#### [Exercise objective]
Print the data below word for word, from its first line through the line containing "Looking at the", and omit the pictures.
....................
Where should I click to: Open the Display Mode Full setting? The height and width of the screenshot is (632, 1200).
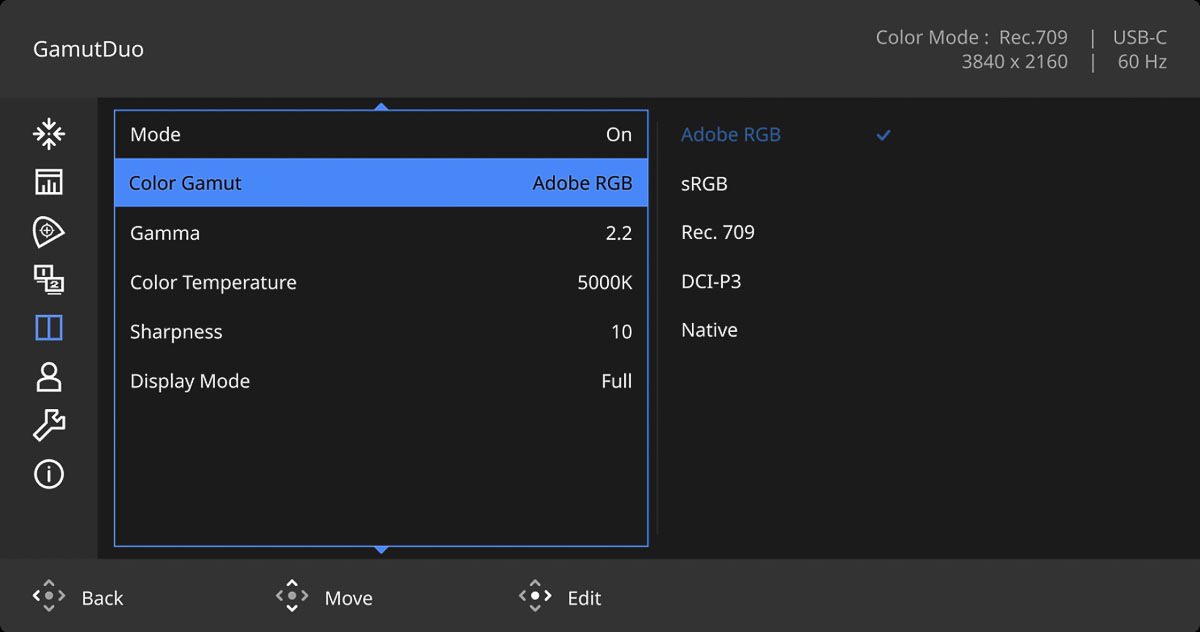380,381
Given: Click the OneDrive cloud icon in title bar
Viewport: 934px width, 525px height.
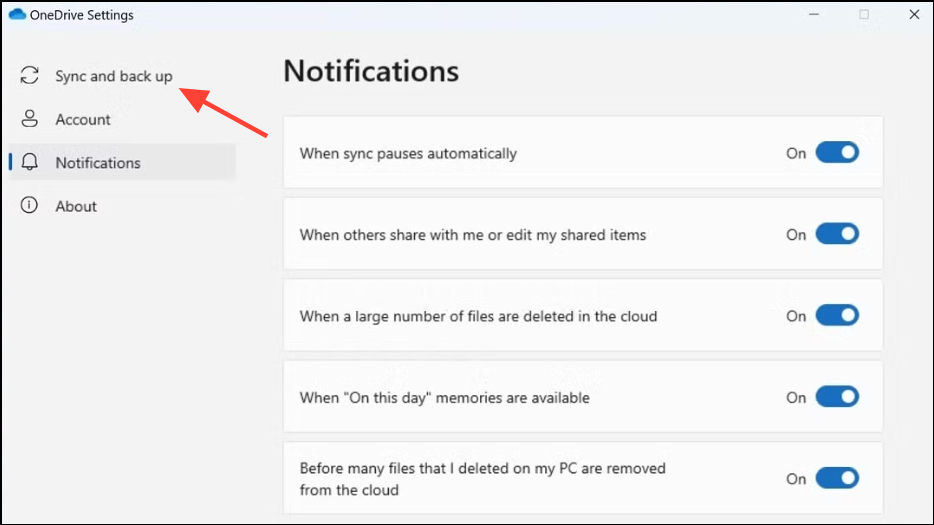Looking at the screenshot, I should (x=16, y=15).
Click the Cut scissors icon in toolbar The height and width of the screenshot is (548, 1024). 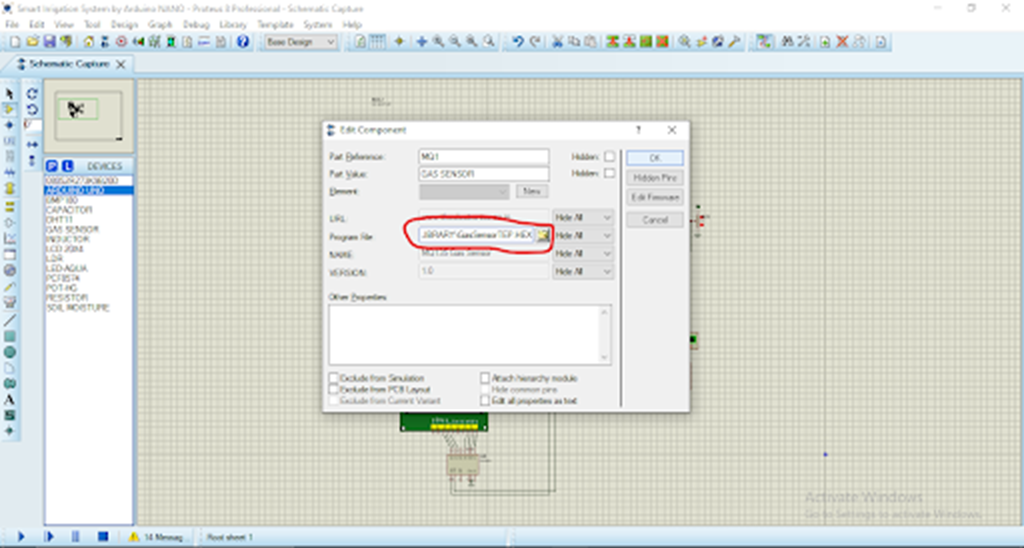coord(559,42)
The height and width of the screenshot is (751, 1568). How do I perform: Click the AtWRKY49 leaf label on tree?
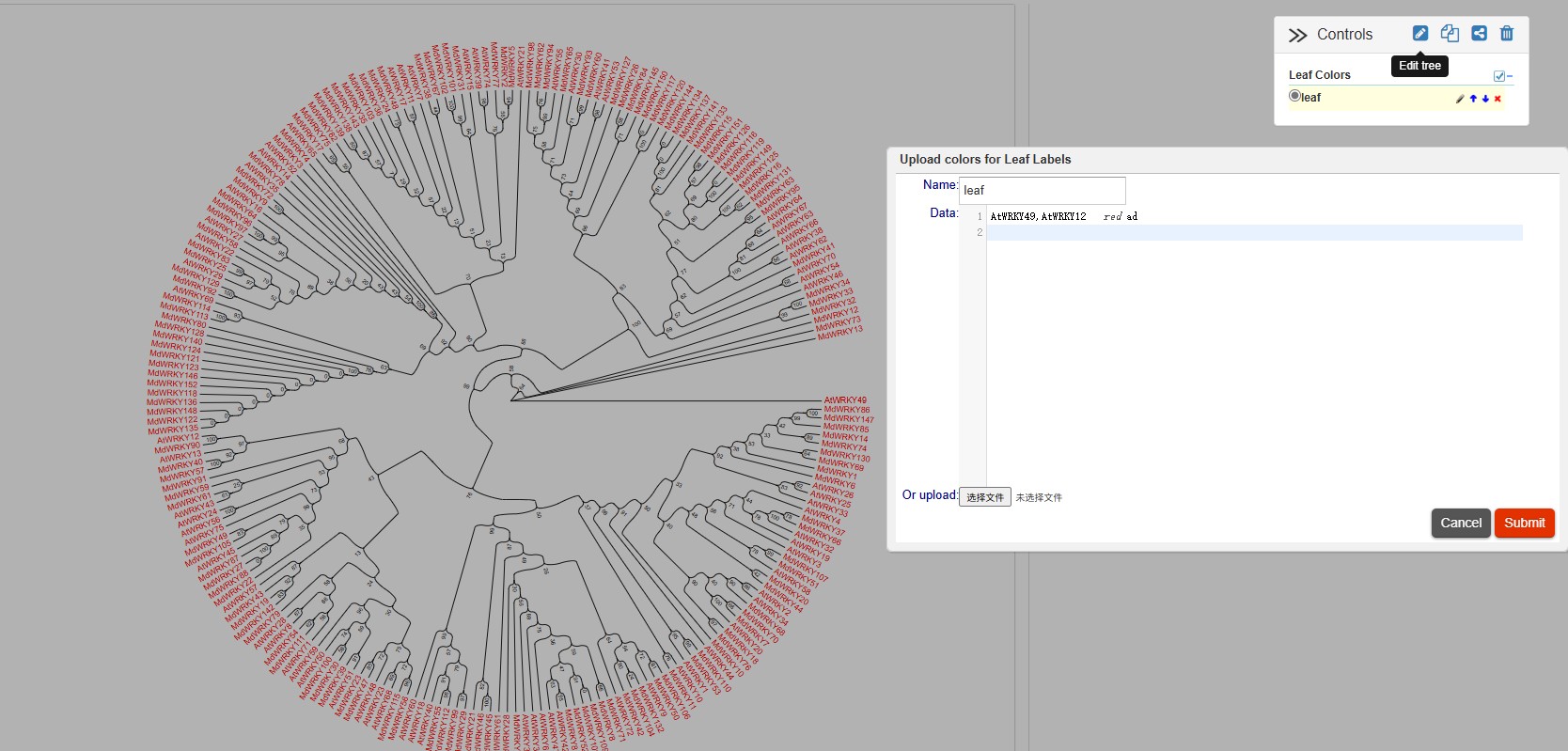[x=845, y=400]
....................
#### [Exercise result]
Where should I click to: Open the Display Mode Full setting? The height and width of the screenshot is (632, 1200).
380,381
Given: Click the OneDrive cloud icon in title bar
Viewport: 934px width, 525px height.
Looking at the screenshot, I should (x=16, y=15).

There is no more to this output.